Synchronous dispatching

A synchronous dispatcher, or round-robin scheduler, solves the synchronization problem by simulating multithreading within a single Java thread. Let's start out by considering two tasks that need to be executed in parallel:

Figure 1. Two tasks to be executed in parallel

Each of these tasks naturally divides into four chunks, and each could be executed on its own thread. Let's also imagine that the four chunks have to be atomic (they cannot tolerate interruption while they're executing), but that it's not a problem if the task is preempted between chunks. The only way to get this atomicity in a normal preemptive multitasking environment is to synchronize the operations, with all the concomitant overhead and complexity.

To move from a single task divided into chunks to a synchronous dispatcher, imagine that we can break up the single task into four independent tasks, as illustrated in Figure 2.

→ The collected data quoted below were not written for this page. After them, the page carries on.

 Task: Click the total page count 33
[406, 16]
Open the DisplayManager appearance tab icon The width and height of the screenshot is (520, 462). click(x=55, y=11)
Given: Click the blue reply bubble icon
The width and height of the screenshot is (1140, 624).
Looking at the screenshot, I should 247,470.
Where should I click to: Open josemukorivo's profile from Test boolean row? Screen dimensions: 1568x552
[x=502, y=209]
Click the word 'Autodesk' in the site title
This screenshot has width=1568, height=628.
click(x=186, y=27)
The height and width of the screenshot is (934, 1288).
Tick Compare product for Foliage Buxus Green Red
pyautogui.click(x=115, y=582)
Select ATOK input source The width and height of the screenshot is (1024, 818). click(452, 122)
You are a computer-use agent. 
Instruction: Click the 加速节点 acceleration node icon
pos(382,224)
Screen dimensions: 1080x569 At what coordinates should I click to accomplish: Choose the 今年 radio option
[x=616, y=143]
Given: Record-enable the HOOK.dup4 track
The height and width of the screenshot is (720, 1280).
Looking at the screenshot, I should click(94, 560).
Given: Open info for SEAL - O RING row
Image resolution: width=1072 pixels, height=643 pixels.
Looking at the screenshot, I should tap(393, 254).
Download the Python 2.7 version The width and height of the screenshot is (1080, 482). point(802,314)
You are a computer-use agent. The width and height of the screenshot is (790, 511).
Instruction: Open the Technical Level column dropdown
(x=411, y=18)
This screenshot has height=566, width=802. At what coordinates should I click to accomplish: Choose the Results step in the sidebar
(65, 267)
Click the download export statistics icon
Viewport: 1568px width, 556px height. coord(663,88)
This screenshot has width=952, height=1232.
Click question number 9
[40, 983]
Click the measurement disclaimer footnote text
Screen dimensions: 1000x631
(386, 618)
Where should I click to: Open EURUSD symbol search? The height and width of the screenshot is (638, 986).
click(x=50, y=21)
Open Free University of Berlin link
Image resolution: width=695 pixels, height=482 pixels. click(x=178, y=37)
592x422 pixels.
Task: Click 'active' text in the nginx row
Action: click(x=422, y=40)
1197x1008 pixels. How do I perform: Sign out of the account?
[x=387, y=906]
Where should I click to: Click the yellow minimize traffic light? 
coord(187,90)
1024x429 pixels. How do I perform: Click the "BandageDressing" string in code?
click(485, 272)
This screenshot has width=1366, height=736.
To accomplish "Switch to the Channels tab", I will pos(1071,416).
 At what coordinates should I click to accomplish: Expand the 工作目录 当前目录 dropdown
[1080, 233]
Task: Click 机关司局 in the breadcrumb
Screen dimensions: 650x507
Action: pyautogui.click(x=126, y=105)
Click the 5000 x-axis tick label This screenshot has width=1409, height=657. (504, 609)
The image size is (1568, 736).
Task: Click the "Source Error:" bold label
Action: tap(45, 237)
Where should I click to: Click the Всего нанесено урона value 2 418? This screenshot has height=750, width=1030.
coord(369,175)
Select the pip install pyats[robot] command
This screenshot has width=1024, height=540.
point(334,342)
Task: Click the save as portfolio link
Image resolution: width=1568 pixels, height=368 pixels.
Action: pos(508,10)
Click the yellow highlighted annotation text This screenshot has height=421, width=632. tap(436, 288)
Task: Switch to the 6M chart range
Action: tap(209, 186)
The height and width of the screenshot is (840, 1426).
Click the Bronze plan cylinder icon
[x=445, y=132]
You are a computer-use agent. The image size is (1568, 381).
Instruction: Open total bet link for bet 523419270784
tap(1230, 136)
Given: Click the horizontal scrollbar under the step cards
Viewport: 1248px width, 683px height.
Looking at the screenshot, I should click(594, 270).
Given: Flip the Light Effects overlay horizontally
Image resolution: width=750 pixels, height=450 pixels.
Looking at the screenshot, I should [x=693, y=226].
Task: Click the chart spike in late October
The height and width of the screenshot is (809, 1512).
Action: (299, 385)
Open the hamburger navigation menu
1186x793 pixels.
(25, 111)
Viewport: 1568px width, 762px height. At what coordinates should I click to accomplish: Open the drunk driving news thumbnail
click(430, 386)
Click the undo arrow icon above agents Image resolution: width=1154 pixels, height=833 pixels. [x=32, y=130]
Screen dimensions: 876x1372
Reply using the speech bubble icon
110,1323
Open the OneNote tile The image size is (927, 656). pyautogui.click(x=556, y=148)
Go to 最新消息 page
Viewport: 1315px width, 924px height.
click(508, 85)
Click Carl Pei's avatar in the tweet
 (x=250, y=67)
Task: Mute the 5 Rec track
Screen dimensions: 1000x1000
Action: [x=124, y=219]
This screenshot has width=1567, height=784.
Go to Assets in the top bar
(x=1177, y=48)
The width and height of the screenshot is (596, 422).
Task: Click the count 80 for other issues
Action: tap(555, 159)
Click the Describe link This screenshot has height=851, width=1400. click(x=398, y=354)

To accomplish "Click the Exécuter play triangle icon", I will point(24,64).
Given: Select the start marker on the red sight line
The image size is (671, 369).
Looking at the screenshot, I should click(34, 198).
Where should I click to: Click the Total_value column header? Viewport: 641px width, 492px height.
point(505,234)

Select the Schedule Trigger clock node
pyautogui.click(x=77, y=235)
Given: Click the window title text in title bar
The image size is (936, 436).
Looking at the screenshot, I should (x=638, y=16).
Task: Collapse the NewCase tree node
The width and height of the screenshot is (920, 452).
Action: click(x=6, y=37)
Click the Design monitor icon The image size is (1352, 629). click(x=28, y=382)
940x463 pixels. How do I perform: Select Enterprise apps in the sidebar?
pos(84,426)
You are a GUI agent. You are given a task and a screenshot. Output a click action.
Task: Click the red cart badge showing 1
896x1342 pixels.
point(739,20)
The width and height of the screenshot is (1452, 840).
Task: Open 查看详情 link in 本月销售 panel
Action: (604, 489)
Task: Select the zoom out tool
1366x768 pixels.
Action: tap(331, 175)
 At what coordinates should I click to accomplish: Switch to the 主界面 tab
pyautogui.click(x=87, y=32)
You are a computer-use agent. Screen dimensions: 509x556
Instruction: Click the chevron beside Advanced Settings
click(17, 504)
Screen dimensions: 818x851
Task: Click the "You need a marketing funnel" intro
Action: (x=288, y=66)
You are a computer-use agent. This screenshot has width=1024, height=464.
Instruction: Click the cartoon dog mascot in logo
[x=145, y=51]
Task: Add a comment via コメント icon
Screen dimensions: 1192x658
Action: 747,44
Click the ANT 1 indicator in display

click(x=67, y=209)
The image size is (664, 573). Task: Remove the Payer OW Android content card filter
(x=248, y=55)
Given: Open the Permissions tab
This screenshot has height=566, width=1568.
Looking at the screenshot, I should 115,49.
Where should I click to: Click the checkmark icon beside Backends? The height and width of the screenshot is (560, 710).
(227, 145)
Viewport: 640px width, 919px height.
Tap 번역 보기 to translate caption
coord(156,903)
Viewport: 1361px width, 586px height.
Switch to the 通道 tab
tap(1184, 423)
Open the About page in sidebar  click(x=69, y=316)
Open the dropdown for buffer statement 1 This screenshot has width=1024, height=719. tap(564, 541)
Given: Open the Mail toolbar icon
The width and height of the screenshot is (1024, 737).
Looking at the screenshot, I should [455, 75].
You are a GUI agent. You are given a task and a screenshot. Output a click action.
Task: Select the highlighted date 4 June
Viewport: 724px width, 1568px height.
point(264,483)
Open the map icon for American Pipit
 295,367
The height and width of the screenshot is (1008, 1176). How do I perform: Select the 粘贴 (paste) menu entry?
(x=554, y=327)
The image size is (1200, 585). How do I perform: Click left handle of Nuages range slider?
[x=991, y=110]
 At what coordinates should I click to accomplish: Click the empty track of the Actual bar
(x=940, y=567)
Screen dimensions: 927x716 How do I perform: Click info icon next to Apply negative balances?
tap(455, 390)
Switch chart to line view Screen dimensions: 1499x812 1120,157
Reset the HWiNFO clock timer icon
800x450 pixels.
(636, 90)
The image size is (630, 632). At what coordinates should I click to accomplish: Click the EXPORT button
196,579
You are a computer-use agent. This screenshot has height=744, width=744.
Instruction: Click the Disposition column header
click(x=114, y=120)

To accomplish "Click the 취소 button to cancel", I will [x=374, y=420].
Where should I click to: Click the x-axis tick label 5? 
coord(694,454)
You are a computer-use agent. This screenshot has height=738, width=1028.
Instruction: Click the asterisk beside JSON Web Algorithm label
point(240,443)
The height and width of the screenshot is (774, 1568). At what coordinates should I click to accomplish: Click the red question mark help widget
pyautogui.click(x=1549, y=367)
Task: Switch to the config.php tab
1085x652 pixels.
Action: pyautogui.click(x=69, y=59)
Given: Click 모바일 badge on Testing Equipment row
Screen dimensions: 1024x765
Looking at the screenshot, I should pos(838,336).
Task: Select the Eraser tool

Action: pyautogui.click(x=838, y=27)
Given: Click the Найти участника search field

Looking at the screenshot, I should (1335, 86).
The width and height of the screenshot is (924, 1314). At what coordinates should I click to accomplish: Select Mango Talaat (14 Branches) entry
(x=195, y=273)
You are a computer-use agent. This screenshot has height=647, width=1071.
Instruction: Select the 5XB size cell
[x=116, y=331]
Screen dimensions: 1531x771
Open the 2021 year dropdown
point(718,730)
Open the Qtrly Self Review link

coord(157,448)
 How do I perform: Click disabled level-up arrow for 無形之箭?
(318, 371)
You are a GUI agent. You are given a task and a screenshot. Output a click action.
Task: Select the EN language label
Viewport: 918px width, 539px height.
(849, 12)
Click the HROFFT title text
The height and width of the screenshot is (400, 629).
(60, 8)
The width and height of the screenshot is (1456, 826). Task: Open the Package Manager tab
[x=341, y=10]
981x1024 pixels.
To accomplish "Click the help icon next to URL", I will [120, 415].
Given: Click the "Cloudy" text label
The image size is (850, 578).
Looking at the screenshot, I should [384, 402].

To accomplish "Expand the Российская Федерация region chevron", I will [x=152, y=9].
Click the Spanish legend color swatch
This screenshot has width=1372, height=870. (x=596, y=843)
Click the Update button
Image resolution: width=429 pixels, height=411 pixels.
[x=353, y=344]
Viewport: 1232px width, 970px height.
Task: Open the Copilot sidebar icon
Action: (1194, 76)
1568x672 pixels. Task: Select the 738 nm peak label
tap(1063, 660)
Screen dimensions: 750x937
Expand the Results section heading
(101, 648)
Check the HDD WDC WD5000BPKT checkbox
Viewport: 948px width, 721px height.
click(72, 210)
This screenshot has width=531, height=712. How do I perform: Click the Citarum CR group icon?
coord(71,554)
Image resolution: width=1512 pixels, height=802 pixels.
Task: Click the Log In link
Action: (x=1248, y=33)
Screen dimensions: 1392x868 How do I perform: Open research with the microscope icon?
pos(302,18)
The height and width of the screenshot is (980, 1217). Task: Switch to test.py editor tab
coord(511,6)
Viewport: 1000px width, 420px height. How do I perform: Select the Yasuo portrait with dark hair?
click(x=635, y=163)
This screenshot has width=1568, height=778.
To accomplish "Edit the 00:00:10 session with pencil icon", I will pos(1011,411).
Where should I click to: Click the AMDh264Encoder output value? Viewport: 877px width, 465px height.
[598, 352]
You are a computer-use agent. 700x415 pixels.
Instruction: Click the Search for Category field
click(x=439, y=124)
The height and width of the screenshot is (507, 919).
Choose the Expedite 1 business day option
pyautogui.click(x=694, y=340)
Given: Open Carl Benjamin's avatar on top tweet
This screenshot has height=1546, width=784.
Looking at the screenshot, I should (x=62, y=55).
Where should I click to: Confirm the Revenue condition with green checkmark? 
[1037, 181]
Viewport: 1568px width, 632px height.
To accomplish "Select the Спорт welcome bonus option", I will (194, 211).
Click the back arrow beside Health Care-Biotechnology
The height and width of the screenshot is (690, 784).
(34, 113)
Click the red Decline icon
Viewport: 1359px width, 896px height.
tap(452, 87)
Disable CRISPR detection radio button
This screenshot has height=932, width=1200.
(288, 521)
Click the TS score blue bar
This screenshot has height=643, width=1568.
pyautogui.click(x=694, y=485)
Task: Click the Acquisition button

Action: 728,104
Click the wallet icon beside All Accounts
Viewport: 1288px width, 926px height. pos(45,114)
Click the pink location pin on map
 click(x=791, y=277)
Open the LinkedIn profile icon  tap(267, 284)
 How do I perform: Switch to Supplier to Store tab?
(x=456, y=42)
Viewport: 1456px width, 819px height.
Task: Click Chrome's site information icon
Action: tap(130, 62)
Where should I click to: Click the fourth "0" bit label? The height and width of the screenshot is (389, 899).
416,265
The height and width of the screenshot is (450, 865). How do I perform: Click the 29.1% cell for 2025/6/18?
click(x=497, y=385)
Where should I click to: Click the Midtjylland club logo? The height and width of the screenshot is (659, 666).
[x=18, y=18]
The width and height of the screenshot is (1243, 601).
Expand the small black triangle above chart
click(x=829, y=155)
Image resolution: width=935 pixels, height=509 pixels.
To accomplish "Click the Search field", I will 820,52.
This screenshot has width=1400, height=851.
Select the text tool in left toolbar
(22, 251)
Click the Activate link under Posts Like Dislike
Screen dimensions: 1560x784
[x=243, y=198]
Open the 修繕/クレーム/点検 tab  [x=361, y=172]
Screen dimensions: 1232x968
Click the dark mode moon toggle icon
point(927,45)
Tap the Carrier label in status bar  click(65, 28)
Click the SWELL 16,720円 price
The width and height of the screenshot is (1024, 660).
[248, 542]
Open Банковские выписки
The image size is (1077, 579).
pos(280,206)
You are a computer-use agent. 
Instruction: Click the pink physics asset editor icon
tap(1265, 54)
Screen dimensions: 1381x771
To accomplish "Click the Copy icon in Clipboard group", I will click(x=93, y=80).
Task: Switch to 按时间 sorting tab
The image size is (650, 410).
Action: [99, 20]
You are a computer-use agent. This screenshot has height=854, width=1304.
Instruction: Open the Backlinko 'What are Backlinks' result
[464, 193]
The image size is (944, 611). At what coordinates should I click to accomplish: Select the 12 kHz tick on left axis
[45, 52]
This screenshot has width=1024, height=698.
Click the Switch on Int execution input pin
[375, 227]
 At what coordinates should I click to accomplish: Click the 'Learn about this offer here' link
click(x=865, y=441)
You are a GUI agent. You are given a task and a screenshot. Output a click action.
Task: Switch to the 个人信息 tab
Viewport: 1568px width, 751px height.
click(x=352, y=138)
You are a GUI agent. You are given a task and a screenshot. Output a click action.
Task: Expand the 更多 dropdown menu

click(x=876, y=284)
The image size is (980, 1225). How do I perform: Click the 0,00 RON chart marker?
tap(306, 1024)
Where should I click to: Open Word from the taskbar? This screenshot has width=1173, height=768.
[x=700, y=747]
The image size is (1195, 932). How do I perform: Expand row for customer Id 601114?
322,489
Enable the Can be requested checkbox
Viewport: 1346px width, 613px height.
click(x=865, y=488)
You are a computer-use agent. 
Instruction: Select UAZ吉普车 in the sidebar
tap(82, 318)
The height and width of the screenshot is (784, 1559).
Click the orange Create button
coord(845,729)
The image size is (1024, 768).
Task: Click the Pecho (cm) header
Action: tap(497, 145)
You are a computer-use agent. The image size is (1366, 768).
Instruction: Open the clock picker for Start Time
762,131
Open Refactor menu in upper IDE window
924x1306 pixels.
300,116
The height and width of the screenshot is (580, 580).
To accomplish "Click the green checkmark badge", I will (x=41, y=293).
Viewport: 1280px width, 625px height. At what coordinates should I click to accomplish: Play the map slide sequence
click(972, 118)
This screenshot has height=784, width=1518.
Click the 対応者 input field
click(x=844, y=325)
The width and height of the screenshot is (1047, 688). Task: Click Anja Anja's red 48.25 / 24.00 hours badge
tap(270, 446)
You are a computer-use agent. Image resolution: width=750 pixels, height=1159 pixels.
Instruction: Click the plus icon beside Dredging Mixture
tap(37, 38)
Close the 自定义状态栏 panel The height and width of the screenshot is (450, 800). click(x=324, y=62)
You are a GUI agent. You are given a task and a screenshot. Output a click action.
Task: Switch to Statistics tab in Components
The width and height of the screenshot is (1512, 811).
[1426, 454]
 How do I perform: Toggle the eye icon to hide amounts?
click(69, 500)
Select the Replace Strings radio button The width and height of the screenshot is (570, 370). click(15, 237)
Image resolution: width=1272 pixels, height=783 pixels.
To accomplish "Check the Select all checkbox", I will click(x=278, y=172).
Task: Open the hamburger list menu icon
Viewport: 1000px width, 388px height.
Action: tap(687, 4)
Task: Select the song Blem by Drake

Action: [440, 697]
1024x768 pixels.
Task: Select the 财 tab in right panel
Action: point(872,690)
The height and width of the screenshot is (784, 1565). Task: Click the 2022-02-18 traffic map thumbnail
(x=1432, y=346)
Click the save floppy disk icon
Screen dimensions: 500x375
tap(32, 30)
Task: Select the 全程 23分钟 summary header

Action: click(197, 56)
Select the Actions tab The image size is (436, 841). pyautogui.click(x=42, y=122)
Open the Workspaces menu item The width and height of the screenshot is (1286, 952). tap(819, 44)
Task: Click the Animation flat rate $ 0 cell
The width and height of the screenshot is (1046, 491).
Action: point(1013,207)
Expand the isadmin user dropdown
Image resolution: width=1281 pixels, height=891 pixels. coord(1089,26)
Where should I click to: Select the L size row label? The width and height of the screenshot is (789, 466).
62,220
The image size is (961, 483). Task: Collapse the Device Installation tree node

Figure 2. A single task broken out into four independent tasks

It isn't too hard to imagine how we could implement the chunks; you could define each chunk as the run() method of a Runnable object, for example, put the objects into an array, and then write a simple scheduler to execute the objects one at a time with a sleep() or yield() between chunks:

    Runnable[] first_task = new Runnable[]
    {
        new Runnable(){ public void run(){  /* do chunk 1 here */ } },
        new Runnable(){ public void run(){  /* do chunk 2 here */ } },
        new Runnable(){ public void run(){  /* do chunk 3 here */ } },
        new Runnable(){ public void run(){  /* do chunk 4 here */ } },
    };
    for( int i = 0; i < first_task.length; ++i )
    {   first_task[i].run();
        Thread.getCurrentThread().yield();
    }


Doug Schmidt coined the term Reactor for this design pattern (see Resources). The Reactor pattern emerged from Schmidt's work on the ACE framework (see Resources), as a way to accumulate various operations that should occur when a given event is triggered. The event handler then executes the for loop. The effect is essentially the same as several threads waiting on a single condition variable that's set true by the event. However, unlike a condition variable, you have control over both the sequence of execution and the moment at which you give up that control.